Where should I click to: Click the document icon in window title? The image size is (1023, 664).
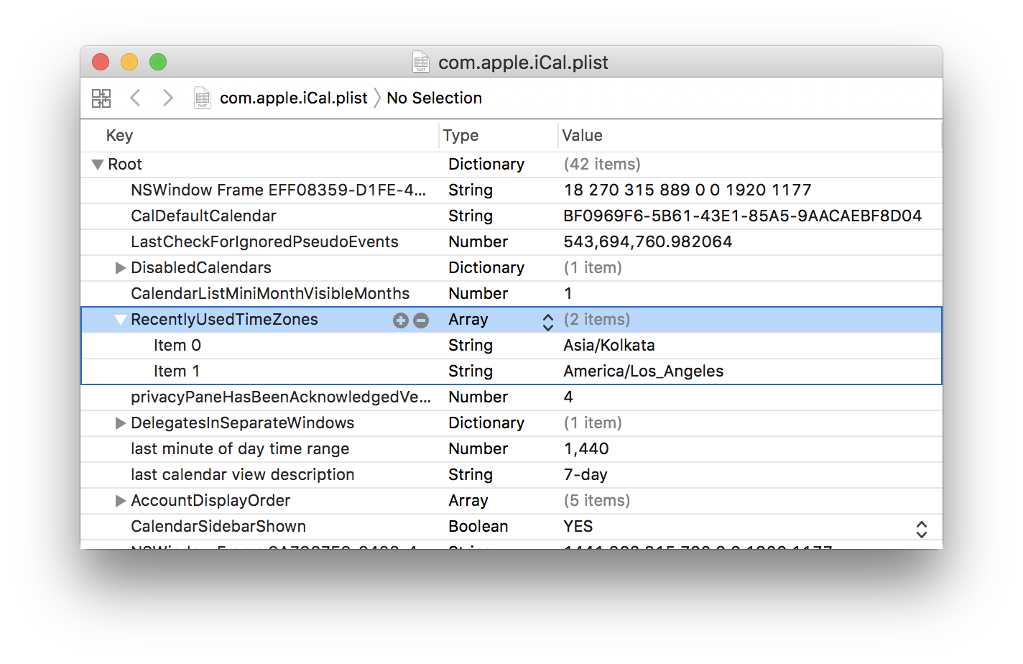421,63
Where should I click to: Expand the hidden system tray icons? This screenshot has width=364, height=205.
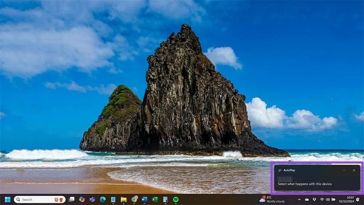tap(299, 200)
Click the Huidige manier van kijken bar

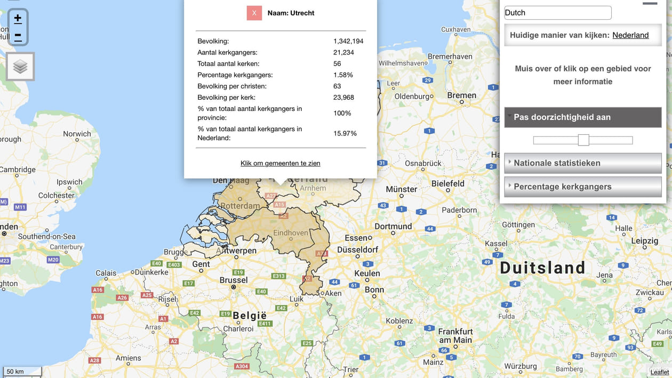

### PROMPT
Copy out the data verbatim, with no pictures.

### EXERCISE RESPONSE
Where should I click to: Click the document icon in window title? The image size is (1023, 664).
421,63
Where should I click to: Expand the hidden system tray icons? This screenshot has width=364, height=205.
tap(299, 200)
Click the Huidige manier van kijken bar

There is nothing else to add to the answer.